Transport aérien : la BAD veut mobiliser 25 milliards de dollars pour accélérer le développement du secteur en Afrique
Par Ibrahima DIALLO
2 juin 2026 / 15:49

Face à la croissance du trafic aérien sur le continent et au déficit persistant d’infrastructures, la Banque africaine de développement (BAD) entend renforcer son soutien au secteur aérien. L’institution mise sur un important effet de levier financier pour attirer davantage d’investissements privés dans les aéroports, les compagnies aériennes et les infrastructures connexes.

La Banque africaine de développement ambitionne de mobiliser jusqu’à 25 milliards de dollars d’investissements en faveur du transport aérien africain au cours des prochaines années. Pour atteindre cet objectif, l’institution prévoit de s’appuyer sur différents mécanismes financiers, notamment des garanties et des fonds concessionnels destinés à réduire les risques supportés par les investisseurs privés.

Cette approche vise à combler le déficit de financement qui freine encore le développement des infrastructures aéroportuaires et des capacités de transport sur le continent.

Parmi les projets prioritaires figure le futur aéroport international de Bishoftu, en Éthiopie, dont le coût est estimé à environ 12,5 milliards de dollars. La BAD souhaite jouer un rôle central dans la mobilisation des ressources nécessaires à la réalisation de cette infrastructure, appelée à devenir l’un des plus importants hubs aériens du continent.

Au-delà des grands projets aéroportuaires, l’institution entend également soutenir le développement des compagnies aériennes africaines et l’amélioration des réseaux de connectivité régionale.

Cette stratégie s’inscrit dans une vision plus large d’intégration du transport aérien africain.

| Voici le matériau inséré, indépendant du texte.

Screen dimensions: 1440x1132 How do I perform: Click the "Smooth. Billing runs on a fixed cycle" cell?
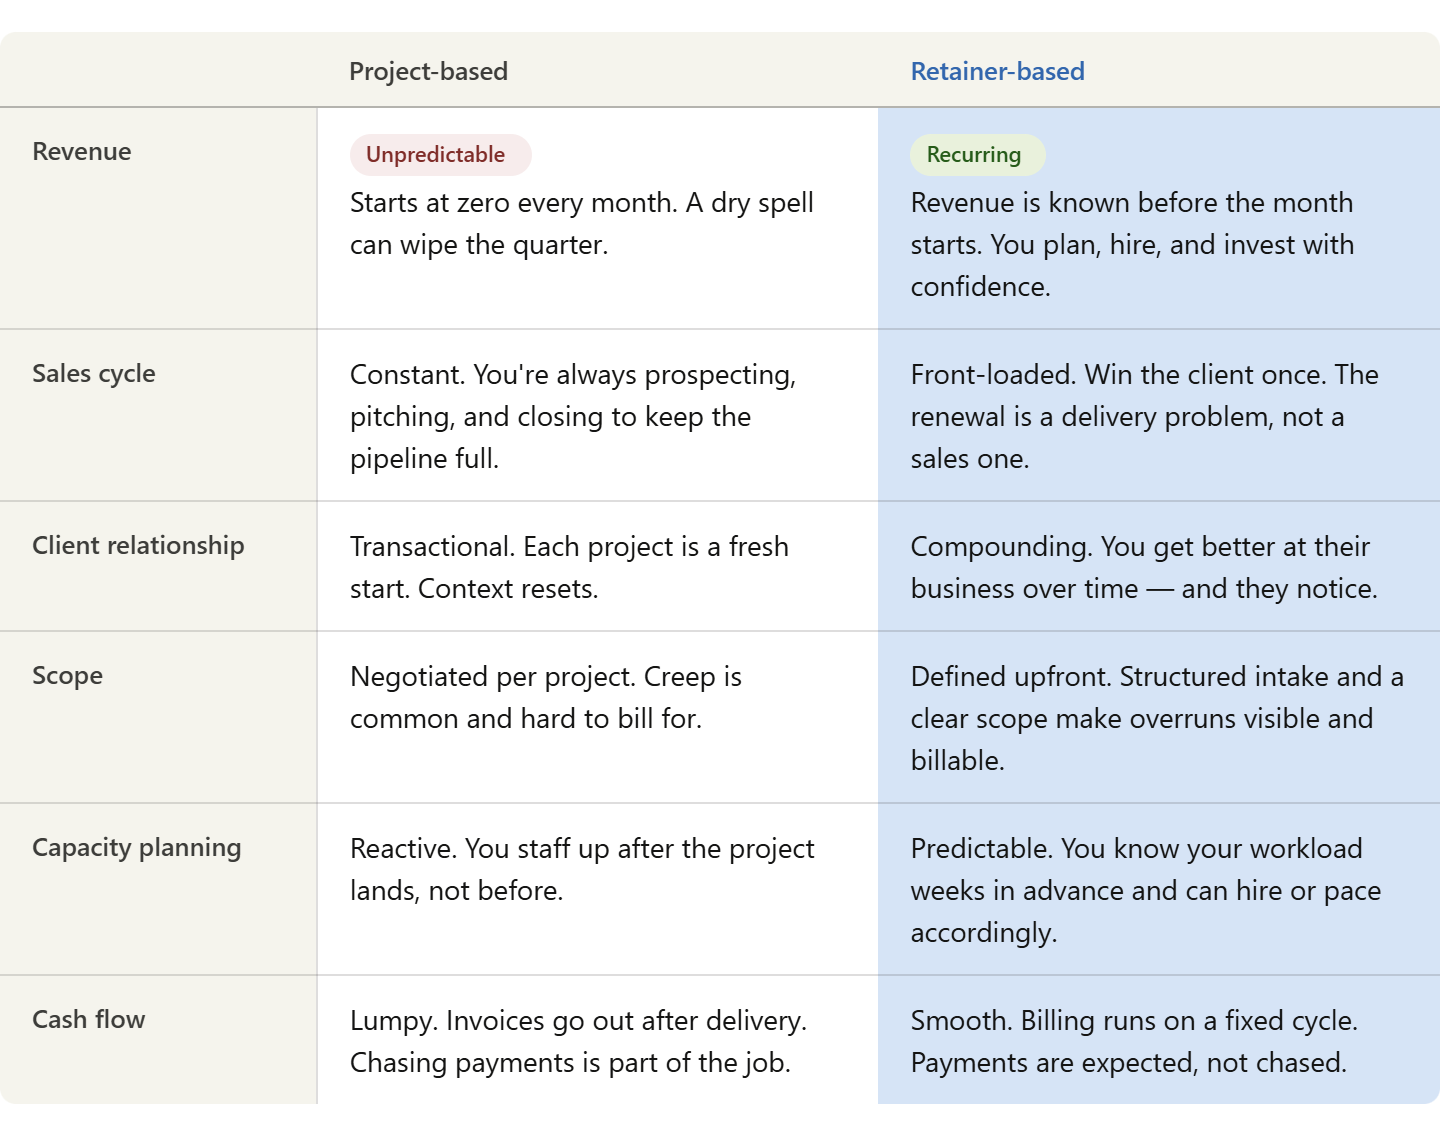tap(1133, 1041)
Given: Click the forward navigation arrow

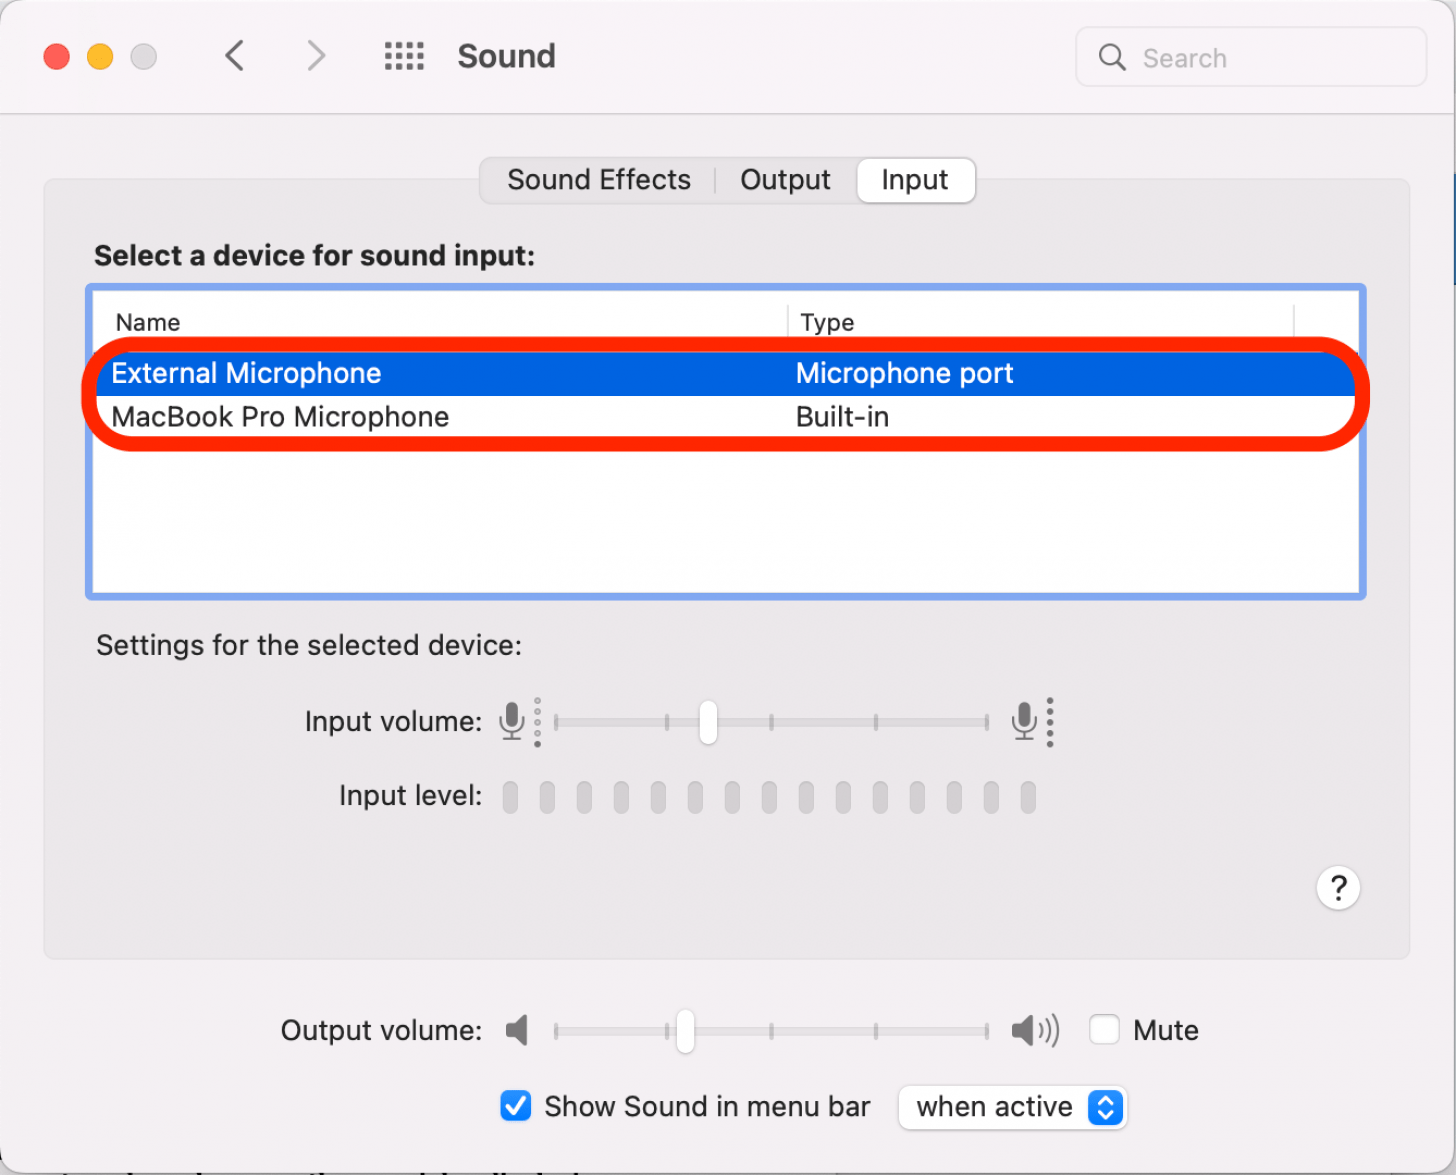Looking at the screenshot, I should 316,56.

La banque met notamment l’accent sur les réformes réglementaires, l’ouverture des marchés et la réduction des obstacles qui continuent de limiter la circulation des personnes et des marchandises entre les pays africains.

Les questions liées à la fiscalité des billets d’avion et à la mise en œuvre du Marché unique du transport aérien africain (MUTAA) figurent parmi les principaux chantiers identifiés pour améliorer la compétitivité du secteur.

Malgré ces ambitions, plusieurs défis demeurent. La capacité à attirer durablement les investisseurs privés, la stabilité des cadres réglementaires, la situation financière de nombreuses compagnies aériennes africaines ainsi que les contraintes économiques auxquelles font face plusieurs États pourraient influencer le rythme de mise en œuvre des projets.

La réussite de cette transformation dépendra également de la volonté des gouvernements de poursuivre les réformes destinées à favoriser une meilleure intégration du transport aérien à l’échelle du continent.